The ACF2 setup for OpenSSH requires an ACF2 USER Profile record for the sshd privilege separation user and an ACF2 GSO STC record for the user ID for the SSHD daemon.
The daemon needs to run under a UID(0) userid and have access to BPX.DAEMON but the spawned tasks need to run under a NON-UID(0) userid and have NO access to BPX.DAEMON.
SET PROFILE(USER) DIV(OMVS)
INSERT SSHD HOME(/var/empty) OMVSPGM(/bin/false) UID(nnn)
where nnn is non-zero
INSERT STC.SSHD GROUP(OMVSGRP) LOGONID(OMVSKERN) STC(SSHD)
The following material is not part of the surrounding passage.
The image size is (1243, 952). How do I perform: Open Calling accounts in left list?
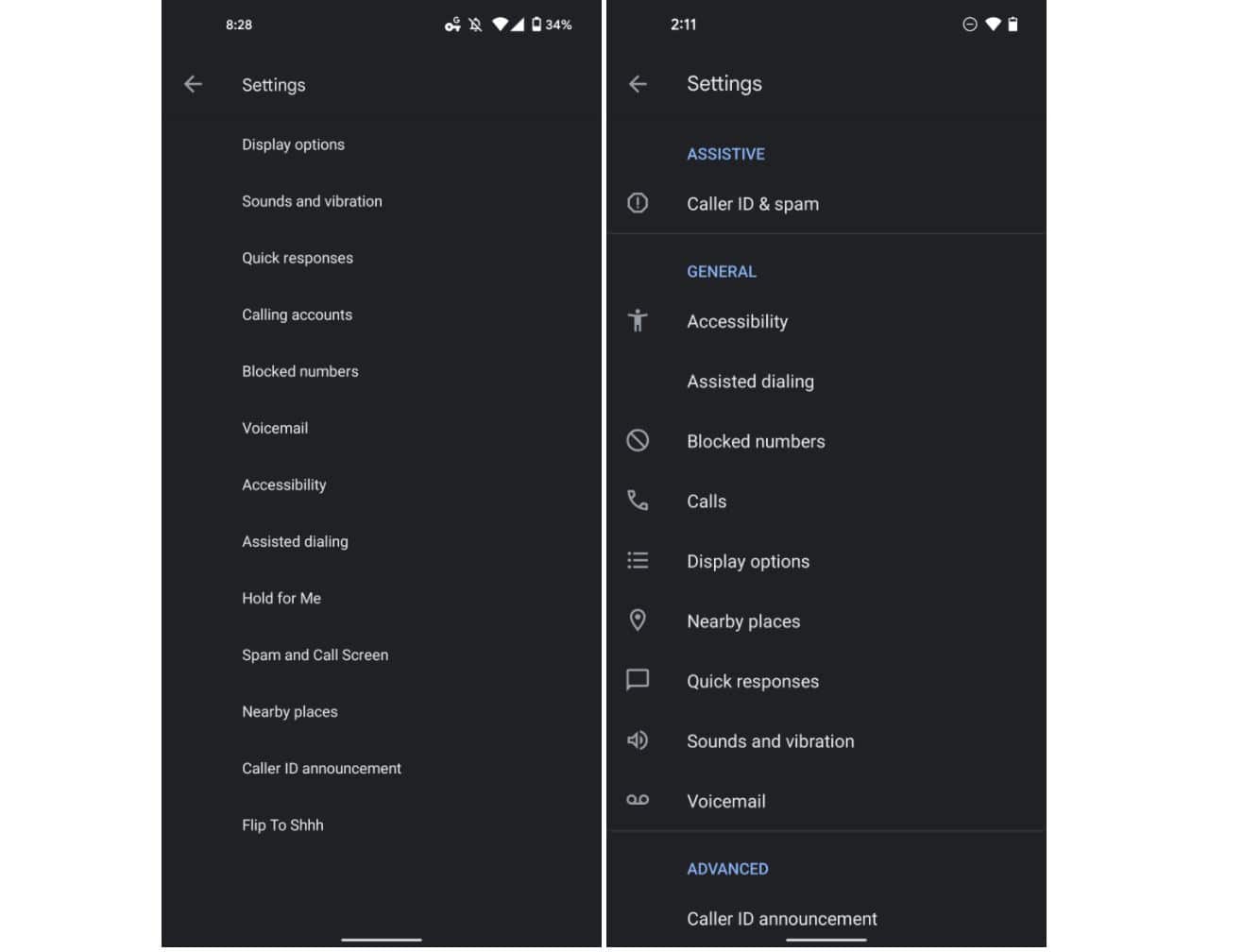(x=297, y=314)
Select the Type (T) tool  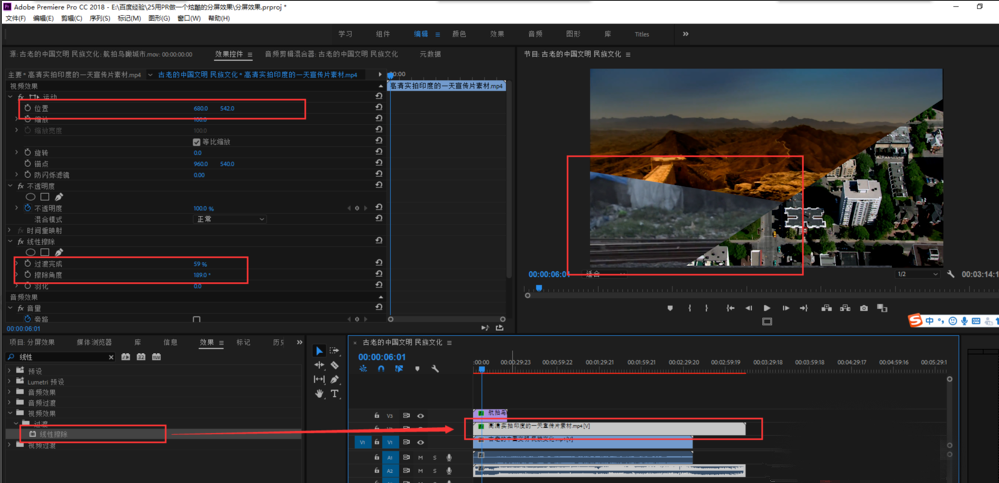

Details on the ACF2 OMVS USER Profile record can be found in the ACF2 Administrator Guide, in Chapter 3: Maintaining Logonid Records section "USER Profile Records".
Details on the ACF2 GSO STC record can be found in the ACF2 Administrator Guide, in Chapter 14: Maintaining Global System Options Records section "Started Task (STC)".
Details on the BPX.DAEMON FACILITY resource can be found in the ACF2 Administrator Guide, in Chapter 21: z/OS UNIX System Services Support section "Defining Additional Started Task Logonids".